:: What is being asked ::
The answer must consist of every line from the entries below that contains the word "agent".

:: Data shown ::
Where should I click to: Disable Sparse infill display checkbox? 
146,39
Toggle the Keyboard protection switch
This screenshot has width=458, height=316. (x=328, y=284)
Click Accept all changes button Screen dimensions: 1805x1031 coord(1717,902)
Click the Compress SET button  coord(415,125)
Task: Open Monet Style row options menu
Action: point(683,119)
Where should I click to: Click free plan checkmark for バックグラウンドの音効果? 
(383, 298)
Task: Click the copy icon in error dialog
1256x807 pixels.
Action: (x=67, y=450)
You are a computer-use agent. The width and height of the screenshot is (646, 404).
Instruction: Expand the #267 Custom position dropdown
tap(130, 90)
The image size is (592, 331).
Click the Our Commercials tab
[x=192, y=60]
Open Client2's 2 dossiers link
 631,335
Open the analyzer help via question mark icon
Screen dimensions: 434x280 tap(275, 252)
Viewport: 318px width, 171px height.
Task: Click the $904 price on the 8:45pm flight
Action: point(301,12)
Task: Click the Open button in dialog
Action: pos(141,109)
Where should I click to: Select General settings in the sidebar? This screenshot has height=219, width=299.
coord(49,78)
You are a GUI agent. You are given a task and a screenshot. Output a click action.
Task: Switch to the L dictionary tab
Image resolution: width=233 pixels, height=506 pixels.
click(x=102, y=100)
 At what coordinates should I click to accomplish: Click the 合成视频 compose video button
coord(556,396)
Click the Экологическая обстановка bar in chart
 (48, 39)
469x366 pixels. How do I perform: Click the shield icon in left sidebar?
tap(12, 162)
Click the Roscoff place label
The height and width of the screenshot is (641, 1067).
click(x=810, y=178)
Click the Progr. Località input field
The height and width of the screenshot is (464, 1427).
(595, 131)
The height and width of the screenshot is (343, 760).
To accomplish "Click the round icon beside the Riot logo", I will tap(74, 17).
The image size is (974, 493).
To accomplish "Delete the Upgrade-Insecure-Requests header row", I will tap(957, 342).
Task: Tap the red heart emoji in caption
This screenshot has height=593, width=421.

:: Solution to this problem ::
You are a computer-use agent. The width and height of the screenshot is (646, 404).
You are a GUI agent. You are given a task and a screenshot. Output a click action.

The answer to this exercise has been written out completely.